The four new Cascade plants provide a cautionary tale.  I harvested 11.05 oz (313 g) of fresh hops from the four plants, but there were a number of ants crawling around the bines and cones. I let the plastic bucket of harvested hops sit out overnight, hoping that the ants would go away.  In the morning, the rim of the bucket and all of the hops were covered with many hundreds, possibly thousands, of tiny, pale-green aphids. I had no idea that they could detect and converge on hops that quickly.  The lesson here: spread diatomaceous earth at the base of the plants so that ants won’t be crawling on the hops.  If I hadn’t had the ants in the first place, and then left the bucket out to get rid of the ants, the aphids wouldn’t have had a chance to find my hoppy treats.  (The Cascade plant that is now in its third year had, in its first year, a number of aphids on the underside of the leaves, and it looked like ants were farming the aphids.  I spread diatomaceous earth at the base of the plant and released many, many ladybugs, and by harvest time the ants and aphids were gone.  The second and third years, diatomaceous earth applied at the beginning of the season prevented ants and aphids alike.)

The dried hops were put in vacuum-sealed bags and stored in a chest freezer.
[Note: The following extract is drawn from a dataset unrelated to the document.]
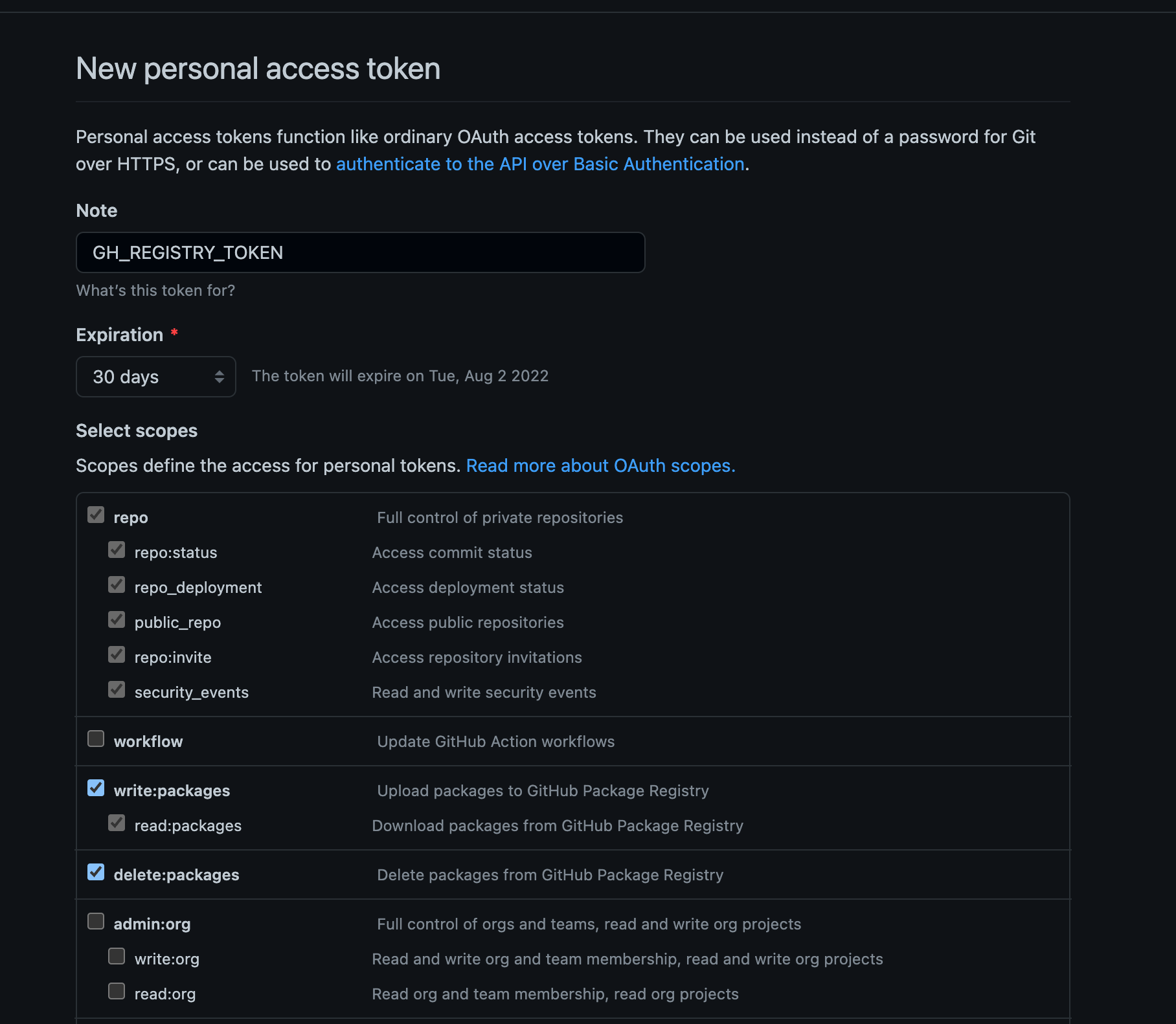Open the 30 days expiration dropdown

tap(155, 377)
In October 2015, I sent off another sample of the 2014 batch of Cascade to KAR Laboratories, and it came back with 6.13% alpha acids.  The hops were kept in what I believe are close to optimal conditions.  So, to the extent that the measured AA values are correct, even under great storage conditions, the AA level after one year was only 83% of the initial value.

2015
The 2014-2015 winter and the summer of 2015 were warm and dry here in Portland, Oregon.  I think this is why all plants had a lower yield this year.  The Willamettes, in particular, yielded only 64 cones, not even enough worth drying.  In a Willamette Week article that interviewed hop farmer Patrick Leavy, Leavy says that “when you have a warm winter, certain varieties like Willamette don’t get enough ‘chilling hours,’ which regulates their growth hormone.” Oh, well… hopefully they put down lots of roots for next year.
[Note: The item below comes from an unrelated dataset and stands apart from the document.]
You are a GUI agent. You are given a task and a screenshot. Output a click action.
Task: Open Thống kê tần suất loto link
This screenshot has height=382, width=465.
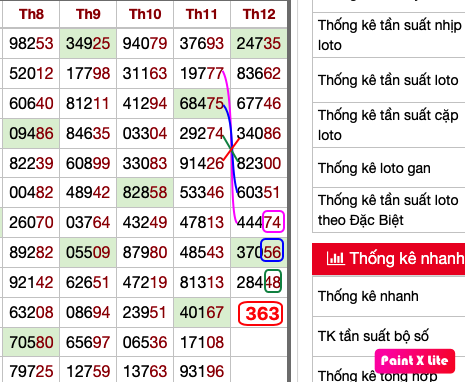(x=389, y=80)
I used a food dehydrator to dry the hops for 12 hours at 95°F (35°C) this year; that worked really well for me.  (Although I’m tempted to try Kai Troester’s hop oast in the future.)  I harvested 46.9 oz (1.3 kg) of fresh hops from the older Cascade plant and 9.18 oz (0.26 kg) from the younger Cascade plants.  This yielded a total of 13.9 oz (394 g) of dry hops.  In October, I sent 1¼ oz (35 g) of hops (from the older plant) and $35 off to KAR laboratories to get them tested.  They came back with 6.20% moisture remaining and 6.64% alpha acids.  This translates into 72% moisture at harvesting, again in line with Noonan’s estimate of between 70% and 80%.
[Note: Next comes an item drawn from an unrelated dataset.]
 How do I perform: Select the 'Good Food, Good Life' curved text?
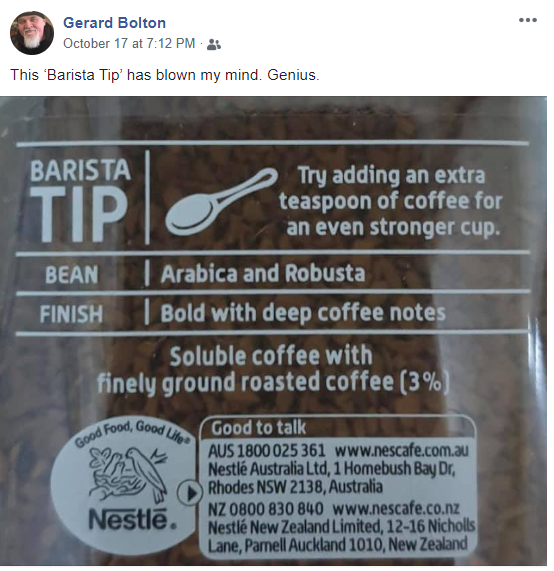tap(132, 433)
The dried hops were put in vacuum-sealed bags and stored in a chest freezer.

2016
The 2015-2016 winter was fairly mild again here in Portland. The one older Cascade plant yielded 49.75 ounces (1.4 kg) of fresh hops, pretty much in line with previous years.  The hops on the trellises were kind of sad, though.  The four Cascade plants from the trellises yielded only 12.0 ounces (340 g) of fresh hops, even though they’re in their third year.  The four Willamette plans yielded only 10 cones.  It may be some sort of disease, but I’m also starting to think that because I planted them very close to the basement, and inside the basement it never gets below 60°F (16°C), the ground close to the house might be too warm for hops to put down roots in the winter.  For the record, the older Cascade gets morning shade and moderate afternoon sun, the trellis plants get excellent sun in the afternoon and early evening, and all plants get 20 minutes of water each day during the summer through a soaker hose.  I didn’t have time this year to build a hop oast, as planned, so I used the food dehydrator again, drying them for 12 hours at 95°F (35°C).  With 9.03% moisture, 12 hours seems to be a good amount of drying time at this temperature.

This year, I sent samples to two laboratories that estimate alpha acid levels.  I mixed the dried hops thoroughly before separating into two packages for each analysis, so that the AA numbers should be very close.  The results were close, but different enough to have a large impact on IBU calculations: 8.33% from Laboratory 1 and 9.0% from Laboratory 2.